Das Gefühl, das Ella beim Blick in die Augen der farbigen Frau gehabt hatte, war nun stärker als alles andere, sogar als sie selbst: Was immer geschehen konnte, war bereits geschehen, und sie hatten sie nicht getötet. Bisher nicht und solange sie sie brauchen konnten nicht, und wenn es ihr gelang, die Antwort zu finden, vielleicht nie. Bis es so weit war, musste sie so tun, als hätte sie sich damit abgefunden, ihr Instrument zu sein.

»Wozu?«, fragte sie, und merkte, dass ihre Neugier jetzt größer war als ihre Angst, sogar größer als die Wut. »Wozu brauchen Sie mich?«

»Sie sollen das für uns tun, was Sie am besten können«, sagte der Anwalt. »Wie ich schon sagte, wir sind, was wir tun, und Sie tun Gutes. Sie retten Leben. Genau das möchten wir von Ihnen, dass Sie ein Leben retten. In diesem Fall sogar eins, das Sie schon einmal gerettet haben! Laetitia.«

Ella spürte, wie eine Hand ihren rechten Oberarm umschloss und ihr aufhalf. »Viens«, sagte die farbige Frau. Sie führte Ella vom Fenster weg in den nächsten Raum. Das Licht veränderte sich, wurde heller, ein anderer Geruch drang durch die Tütenschlitze. Ella wurde mehrmals um die eigene Achse gedreht und anschließend in einen dritten Raum geführt. Dieser Raum war wieder dunkel. Mit einer schwungvollen Geste zog die farbige Frau Ella die Tüte vom Kopf.

Sie brauchte einige Sekunden, um etwas erkennen zu können. Sie war in einer kleinen Kammer ohne Fenster, an der Decke eine lose baumelnde Glühbirne, die nicht brannte.

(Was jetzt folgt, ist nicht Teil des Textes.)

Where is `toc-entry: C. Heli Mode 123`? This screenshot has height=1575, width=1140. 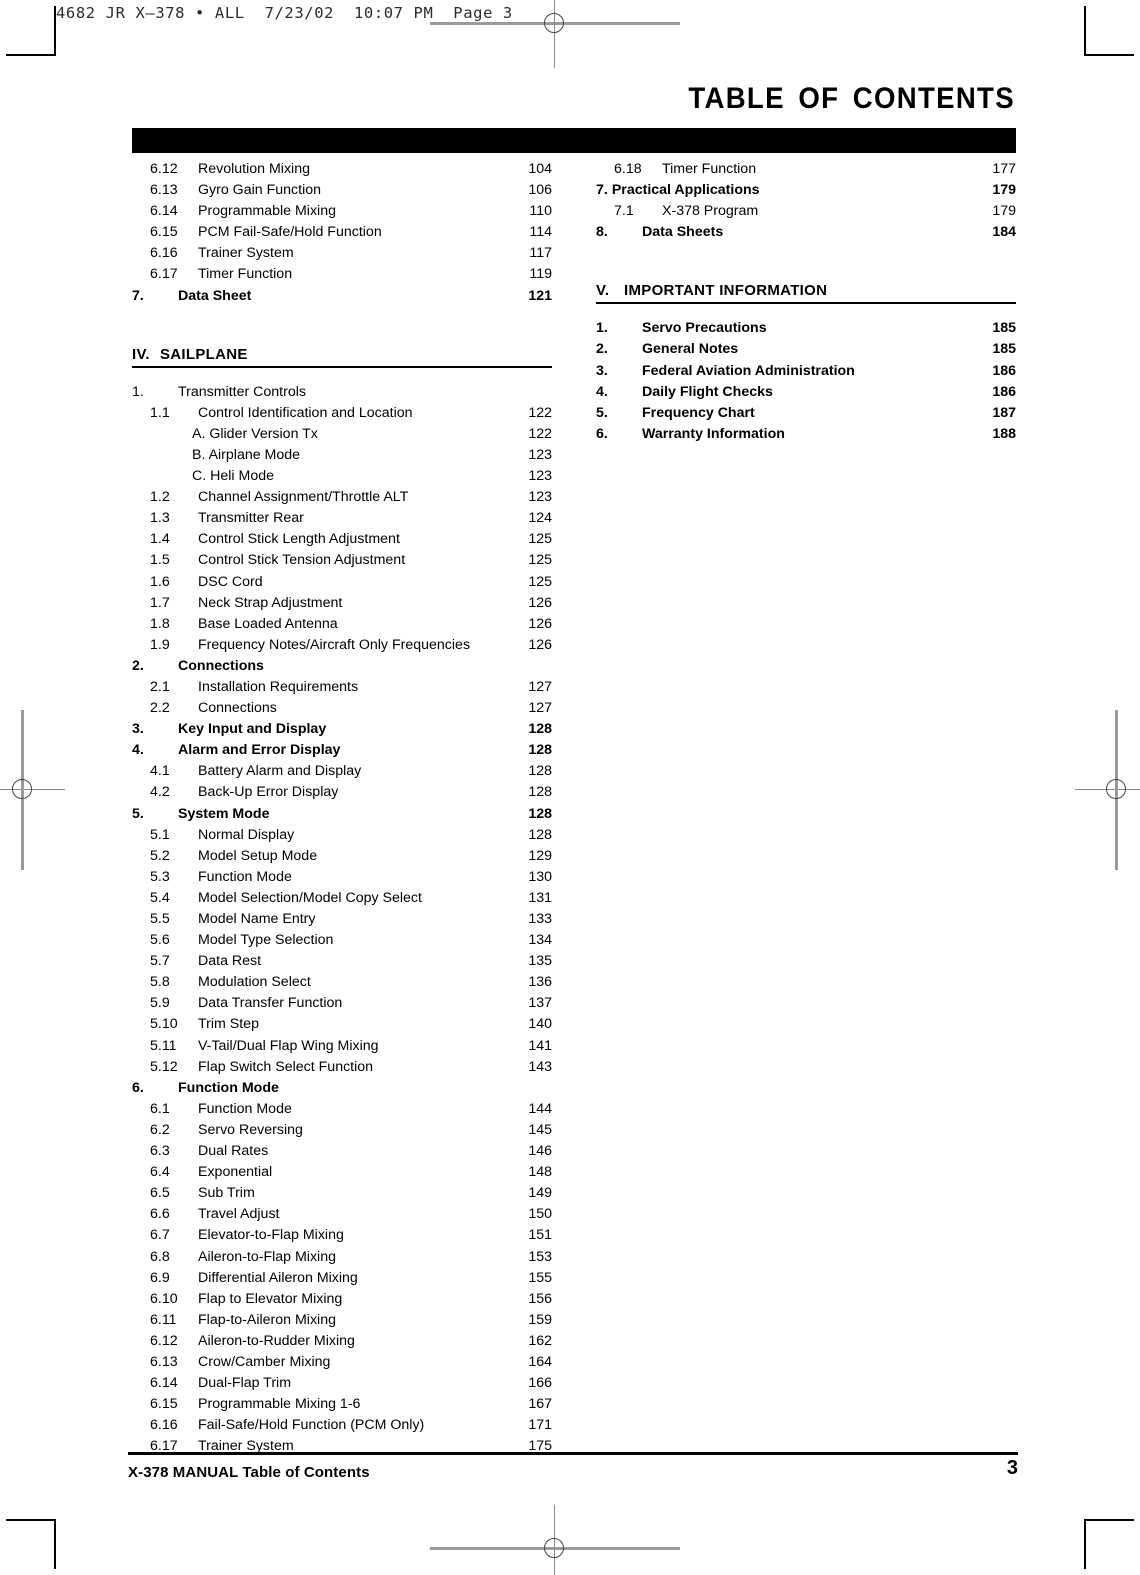
toc-entry: C. Heli Mode 123 is located at coordinates (342, 478).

Die Kammer war leer bis auf eine Matratze von gleicher Machart wie die, auf der sie gelegen hatte. Auf der Matratze kauerte eine junge Frau. Sie war barfuß und trug dunkelblaue Jeans und einen burgunderroten Strickpullover. Die Hände lagen wie kleine verkrüppelte Klauen in ihrem Schoß. Ihre Haare waren strähnig, achtlos hinter die Ohren geschoben, und das Gesicht verschwand hinter Mullbandagen, einer weißen Nasenprothese und einem Drahtgestell vor dem Mund, das auch die Zähne zu schützen schien. Die Wangen waren geschwollen und verfärbt, die in den Höhlen verrutschten Augen blutunterlaufen. Schmutzige Bandagen, die offenbar länger nicht gewechselt worden waren, führten vom Nacken am Hals entlang unter den Pullover, zu den Brüsten.

Bei Ellas Anblick begann die Frau am ganzen Körper zu zittern, als hätte sie plötzlich Angst. Ihre Füße zuckten, und sie bewegte die Hände, und jetzt, als sie die zitternden Hände genauer ansah, erkannte Ella auch die Frau, und sie begriff, dass es keine Angst war, sondern Freude: Mado Schneider freute sich, sie wiederzusehen.